**YOUR TASK:** Would you reproduce exactly the lines below from the one holding "The image size is (2231, 1393)." through the one holding "Expand the list", inclusive, and no others?

**THE INPUT:**
◇ ◇ ◇ ◇

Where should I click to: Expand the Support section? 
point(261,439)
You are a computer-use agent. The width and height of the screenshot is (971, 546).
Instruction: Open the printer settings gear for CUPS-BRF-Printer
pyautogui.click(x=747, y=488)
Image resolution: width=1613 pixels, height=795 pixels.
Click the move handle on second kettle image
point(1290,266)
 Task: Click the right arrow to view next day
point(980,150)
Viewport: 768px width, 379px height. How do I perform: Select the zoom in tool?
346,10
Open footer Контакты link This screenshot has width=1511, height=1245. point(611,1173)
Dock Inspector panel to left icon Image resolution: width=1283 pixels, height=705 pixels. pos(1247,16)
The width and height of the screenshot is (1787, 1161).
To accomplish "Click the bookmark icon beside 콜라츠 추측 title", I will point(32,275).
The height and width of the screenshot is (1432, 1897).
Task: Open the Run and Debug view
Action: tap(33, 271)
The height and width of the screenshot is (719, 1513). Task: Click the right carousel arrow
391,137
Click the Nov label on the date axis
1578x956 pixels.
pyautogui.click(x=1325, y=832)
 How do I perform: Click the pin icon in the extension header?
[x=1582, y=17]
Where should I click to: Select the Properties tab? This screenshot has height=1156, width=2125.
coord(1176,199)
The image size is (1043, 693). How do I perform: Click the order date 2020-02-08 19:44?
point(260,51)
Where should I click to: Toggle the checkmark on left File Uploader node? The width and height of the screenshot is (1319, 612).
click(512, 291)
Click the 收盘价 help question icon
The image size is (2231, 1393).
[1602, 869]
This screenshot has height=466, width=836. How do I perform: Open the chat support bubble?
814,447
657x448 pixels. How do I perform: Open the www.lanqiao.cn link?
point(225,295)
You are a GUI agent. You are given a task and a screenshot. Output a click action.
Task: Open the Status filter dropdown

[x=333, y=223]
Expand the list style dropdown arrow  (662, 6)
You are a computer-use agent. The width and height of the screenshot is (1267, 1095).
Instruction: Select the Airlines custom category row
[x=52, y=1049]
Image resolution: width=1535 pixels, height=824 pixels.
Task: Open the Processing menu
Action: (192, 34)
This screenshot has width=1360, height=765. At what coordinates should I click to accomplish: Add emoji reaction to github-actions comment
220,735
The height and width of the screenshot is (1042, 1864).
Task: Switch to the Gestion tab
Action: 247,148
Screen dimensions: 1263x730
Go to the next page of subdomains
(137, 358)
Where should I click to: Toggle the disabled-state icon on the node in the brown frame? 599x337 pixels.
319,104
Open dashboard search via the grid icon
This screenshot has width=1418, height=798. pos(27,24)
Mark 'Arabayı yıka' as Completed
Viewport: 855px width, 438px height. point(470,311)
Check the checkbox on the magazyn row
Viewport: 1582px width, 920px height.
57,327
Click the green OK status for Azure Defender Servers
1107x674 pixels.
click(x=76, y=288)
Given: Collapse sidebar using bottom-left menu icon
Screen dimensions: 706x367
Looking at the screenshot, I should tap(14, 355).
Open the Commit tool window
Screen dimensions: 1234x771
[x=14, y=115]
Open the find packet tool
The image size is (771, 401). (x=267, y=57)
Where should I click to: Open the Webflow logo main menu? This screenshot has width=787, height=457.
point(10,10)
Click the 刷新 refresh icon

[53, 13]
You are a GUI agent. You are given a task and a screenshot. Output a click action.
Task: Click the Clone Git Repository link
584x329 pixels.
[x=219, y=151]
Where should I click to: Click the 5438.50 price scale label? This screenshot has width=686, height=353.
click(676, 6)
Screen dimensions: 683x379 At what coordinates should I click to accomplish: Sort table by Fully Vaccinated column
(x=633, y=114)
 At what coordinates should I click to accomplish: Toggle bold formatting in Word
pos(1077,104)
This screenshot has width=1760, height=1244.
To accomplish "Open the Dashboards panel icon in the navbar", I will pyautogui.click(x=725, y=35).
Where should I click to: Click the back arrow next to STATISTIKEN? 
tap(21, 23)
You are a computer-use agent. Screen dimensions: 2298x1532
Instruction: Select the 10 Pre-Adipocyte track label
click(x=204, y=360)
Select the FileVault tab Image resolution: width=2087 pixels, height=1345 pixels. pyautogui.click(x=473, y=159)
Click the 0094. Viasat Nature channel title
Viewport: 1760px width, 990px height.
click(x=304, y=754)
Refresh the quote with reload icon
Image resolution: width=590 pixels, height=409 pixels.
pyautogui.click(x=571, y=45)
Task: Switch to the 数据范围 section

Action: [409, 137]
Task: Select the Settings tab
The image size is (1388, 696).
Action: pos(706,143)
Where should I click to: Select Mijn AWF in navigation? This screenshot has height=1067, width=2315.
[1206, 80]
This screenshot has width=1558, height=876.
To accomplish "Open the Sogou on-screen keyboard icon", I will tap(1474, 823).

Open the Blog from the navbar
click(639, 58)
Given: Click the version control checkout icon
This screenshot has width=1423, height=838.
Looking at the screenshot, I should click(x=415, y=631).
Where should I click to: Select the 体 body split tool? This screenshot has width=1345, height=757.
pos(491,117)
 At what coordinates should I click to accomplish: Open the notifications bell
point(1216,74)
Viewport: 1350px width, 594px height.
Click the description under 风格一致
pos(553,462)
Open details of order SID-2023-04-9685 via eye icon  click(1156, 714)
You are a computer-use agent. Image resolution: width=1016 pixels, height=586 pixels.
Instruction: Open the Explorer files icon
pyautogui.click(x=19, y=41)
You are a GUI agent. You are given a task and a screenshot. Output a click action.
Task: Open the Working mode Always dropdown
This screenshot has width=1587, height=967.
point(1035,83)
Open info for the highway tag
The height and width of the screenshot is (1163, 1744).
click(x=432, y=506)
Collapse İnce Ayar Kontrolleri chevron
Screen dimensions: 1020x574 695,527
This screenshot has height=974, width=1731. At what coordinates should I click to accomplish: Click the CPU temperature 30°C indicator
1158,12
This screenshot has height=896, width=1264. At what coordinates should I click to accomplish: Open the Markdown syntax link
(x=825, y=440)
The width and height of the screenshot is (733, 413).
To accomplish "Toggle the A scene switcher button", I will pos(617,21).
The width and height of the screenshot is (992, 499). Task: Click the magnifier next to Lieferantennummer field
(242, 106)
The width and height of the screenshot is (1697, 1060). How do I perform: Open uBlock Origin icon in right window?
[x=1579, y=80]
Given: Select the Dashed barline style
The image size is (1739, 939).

◇ ◇ ◇ ◇

**ANSWER SPACE:**
The image size is (2231, 1393).
[1602, 869]
This screenshot has height=466, width=836. How do I perform: Open the chat support bubble?
814,447
657x448 pixels. How do I perform: Open the www.lanqiao.cn link?
point(225,295)
You are a GUI agent. You are given a task and a screenshot. Output a click action.
Task: Open the Status filter dropdown

[x=333, y=223]
Expand the list style dropdown arrow  (662, 6)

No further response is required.